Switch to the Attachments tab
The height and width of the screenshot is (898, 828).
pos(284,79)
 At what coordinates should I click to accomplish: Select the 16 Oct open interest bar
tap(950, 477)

*WAS ZU TUN IST*:
Gib alle obigen Zeilen unverändert wieder.

*ERGEBNIS DER AUFGABE*:
Switch to the Attachments tab
The height and width of the screenshot is (898, 828).
pos(284,79)
 At what coordinates should I click to accomplish: Select the 16 Oct open interest bar
tap(950, 477)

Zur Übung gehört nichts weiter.